## SELECTED EXCERPT
○ ○ ○

The town of Alden, the plaintiff in error, one of the congressional townships of Freeborn county, in the state of Minnesota, on March 28, 1870, having been duly authorized by a majority of its qualified voters, issued its 15 certain bonds, of the denomination of $1,000 each, in aid of the construction of the Southern Minnesota Railroad, projected across the township. These bonds were payable, according to their tener, on or before 30 years after date, and bore interest, represented by attached coupons, at the rate of 7 per cent. per annum. The railroad was constructed as projected, and the bonds received by the company were negotiated and passed from hand to hand in the market from the date of their issue until 1894, when 10 of them were purchased by Easton, the defendant in error, under such circumstances as constituted him, within the meaning of the law, an innocent purchaser thereof for value. The coupons representing the interest on the bonds were regularly paid from 1870 to 1898 without any question or objection on the part of the town as to their validity. On July 24, 1899, the town, by its treasurer, wrote a letter to Easton notifying him that it had determined to contest the validity of the bonds. After the principal had matured, Easton instituted this suit in the circuit court of the United States for the district of Minnesota against the town to recover the face value of the bonds, together with interest accrued thereon from and after 1898. The town in its answer denied liability, on the ground that it exceeded the limit of indebtedness permitted by the statutes of Minnesota in issuing the bonds, and that they were therefore void. It also filed a counterclaim to recover from Easton the amount of interest paid him by the town after he had become the owner of the bonds. The case went to trial, and resulted in a judgment for Easton for the full amount of the principal of the bonds and unpaid interest thereon. The town brings the case here by writ of error to reverse that judgment.

Charles Butts (A. G. Wedge and Moses E. Clapp, with him on the brief), for plaintiff in error.

S. D. Catherwood (R. E. Shepherd, with him on the brief), for defendant in error.

Before SANBORN and THAYER, Circuit Judges, and ADAMS, District Judge.

ADAMS, District Judge, after stating the case as above, delivered the opinion of the court.

The General Statutes of Minnesota of 1866, in force in 1870, when these bonds were issued, provide as follows:

Chapter 10, § 107:

"No town has power to contract debts or make expenditures for any one year in a larger sum than the amount of taxes assessed for such year, without having been authorized by a majority of the voters of such township.

○ ○ ○

## RECORDED INFORMATION
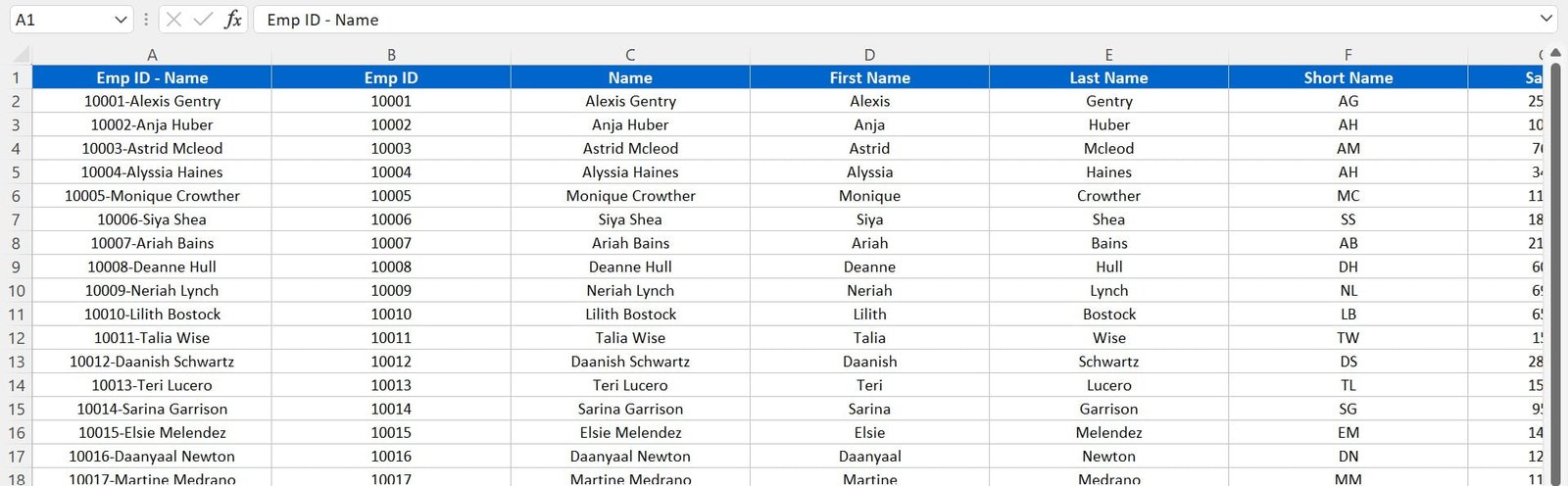The width and height of the screenshot is (1568, 486).
Task: Click the Cancel (X) icon in formula bar
Action: [x=173, y=20]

○ ○ ○

## WORK TO BE COMPLETED
Reproduce the passage of the opinion on the Alden town bonds from "ADAMS, District Judge, after" to "of such township.", word for word.

## EXERCISE SOLUTION
ADAMS, District Judge, after stating the case as above, delivered the opinion of the court.

The General Statutes of Minnesota of 1866, in force in 1870, when these bonds were issued, provide as follows:

Chapter 10, § 107:

"No town has power to contract debts or make expenditures for any one year in a larger sum than the amount of taxes assessed for such year, without having been authorized by a majority of the voters of such township.